Alexander Douglas Studio
While the Malspina Expedition of 1794-98 expanded our knowledge of geography and biology, a smaller expedition of 1799 had a much greater impact on science, and on México itself. Aboard the Pizzaro was a young Prussian nobleman and geologist, who had been thwarted in his attempts to join a French expedition the previous year, Alexander von Humbolt.
Humbolt’s voyages throughout Spanish-America would turn out to be one of the most important contributions to science, and to our general understanding of the world ever. Although a geologist, between Humboldt and his assistant, Aimée Bonpland, their research laid the foundations for all modern earth sciences, biology (including theories later refined by Charles Darwin) and ecology. As well as studies of economics, anthropology, and political science he committed to paper during his stay in México City in 1803. His Political Essay on the Kingdom of New Spain , published just as México achieved independence would have a profound impact on the furture nation, mostly because when it was published in 18091, it opened the eyes of business interests in Europe and the new United States to the natural wealth of México specifically and Latin America in general.
1803 was also the year Carlos sent out an new expedition of conquest … but, not, like those of Isabella, of people or territory. The Balmis Expedition had one mission… to conquer smallpox. The deadly disease that had started the holocaust in the Americas at the time of the Conquest was still the world’s worst disease, and was devastating the colonies.
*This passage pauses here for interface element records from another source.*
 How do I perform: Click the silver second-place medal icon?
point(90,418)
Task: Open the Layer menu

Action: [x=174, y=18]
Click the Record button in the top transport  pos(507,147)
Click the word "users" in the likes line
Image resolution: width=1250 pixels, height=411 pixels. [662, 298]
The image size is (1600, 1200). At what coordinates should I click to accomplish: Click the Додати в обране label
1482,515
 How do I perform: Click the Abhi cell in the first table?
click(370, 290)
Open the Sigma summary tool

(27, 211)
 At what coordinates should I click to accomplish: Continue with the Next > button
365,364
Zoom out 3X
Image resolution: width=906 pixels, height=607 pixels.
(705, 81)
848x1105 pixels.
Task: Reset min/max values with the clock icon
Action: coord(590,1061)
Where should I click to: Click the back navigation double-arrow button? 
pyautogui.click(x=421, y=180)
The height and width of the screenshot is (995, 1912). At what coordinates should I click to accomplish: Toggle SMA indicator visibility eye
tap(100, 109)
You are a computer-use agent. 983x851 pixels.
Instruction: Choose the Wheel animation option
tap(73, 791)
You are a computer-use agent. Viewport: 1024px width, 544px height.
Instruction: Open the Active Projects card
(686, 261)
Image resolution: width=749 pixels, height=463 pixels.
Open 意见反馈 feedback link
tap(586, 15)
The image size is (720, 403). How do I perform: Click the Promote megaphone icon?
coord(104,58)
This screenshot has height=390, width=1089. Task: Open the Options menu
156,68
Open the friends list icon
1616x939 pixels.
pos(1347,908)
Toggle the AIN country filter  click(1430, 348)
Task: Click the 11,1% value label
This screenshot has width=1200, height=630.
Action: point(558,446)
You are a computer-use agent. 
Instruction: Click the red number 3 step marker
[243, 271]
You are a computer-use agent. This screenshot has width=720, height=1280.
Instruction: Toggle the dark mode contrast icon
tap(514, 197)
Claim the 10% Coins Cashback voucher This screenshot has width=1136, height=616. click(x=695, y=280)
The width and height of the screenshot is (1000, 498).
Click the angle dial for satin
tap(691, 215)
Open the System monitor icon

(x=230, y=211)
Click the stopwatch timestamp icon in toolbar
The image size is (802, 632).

One of Carlos’ America’s adviser, José Flores, a doctor from Chiapas, suggested not only inoculating the army ( George Washington had tried to have all Continental soldiers inoculated during the American Revolution, and Carlos’ orders to inoculate his own army was a relatively simple matter of giving an order) but of inoculating as many people in the Empire as possible.
Carlos signed his decree on 28 June 1802. It gave Dr. Francisco Xavier Balmis absolute authority, putting not just a single ship under his command, but ordering all civil, military and clerical officials throughout the Spanish Empire to obey the doctor’s orders. With no way to keep the vaccine fresh available at the time, the crew included 22 Spanish orphans under the care of the only woman on the voyage, Isabel de Zenada y Gomez. Her job was to vaccinate the children one by one. Smallpox vaccine is another disease, cowpox, that raises a small blister but is otherwise harmless. As each child became infected, pus from the infection was used to inoculate the next child, and so on. ho, one by one, were vaccinated, the harmless infection that then resulted passed to the next child and so on.
Although smallpox itself would not be completely eradicated until the 1970s, the Balmis expedition was the world’s first public health campaign, and was largely successful in reducing smallpox outbreaks to an occasional, but still to be dreaded, regional problem, instead of a chronic one throughout the world.
Carlos was honored by the “City of Palaces” (as Humboldt described México City) with a monumental sculpture … considered one of the greatest of its kind ever… designed by Manuel Tolsa, the architect and artist responsible for many of those palaces that grace central México City today. Unusually for a statue commemorating a king, Carlos is not carrying a sword, but a roll of paper… his decree authorizing the Balmis Expedition. Despite everything that would go wrong during his reign, and the contempt the Mexicans would feel towards Carlos (the only thing that saved the statue from being destroyed after independence was fondness for the horse on which Carlos sits. The model for the horse, at any rate, was a particularly handsome Mexican horse), the King does deserve credit for doing a few worthwhile things during his otherwise disastrous reign.
1 Although a German, Humboldt wrote in French (possibly influenced by his close relationship with Bonpladt, who today is assumed to have been his lover, as well as his scientific partner), had been translated into English in 1816 … while México was still in the middle of its own war of Independence.
Very interesting Rich… I have to forward this to Gringos in the dark about past world history…many thanks, keep up the good work.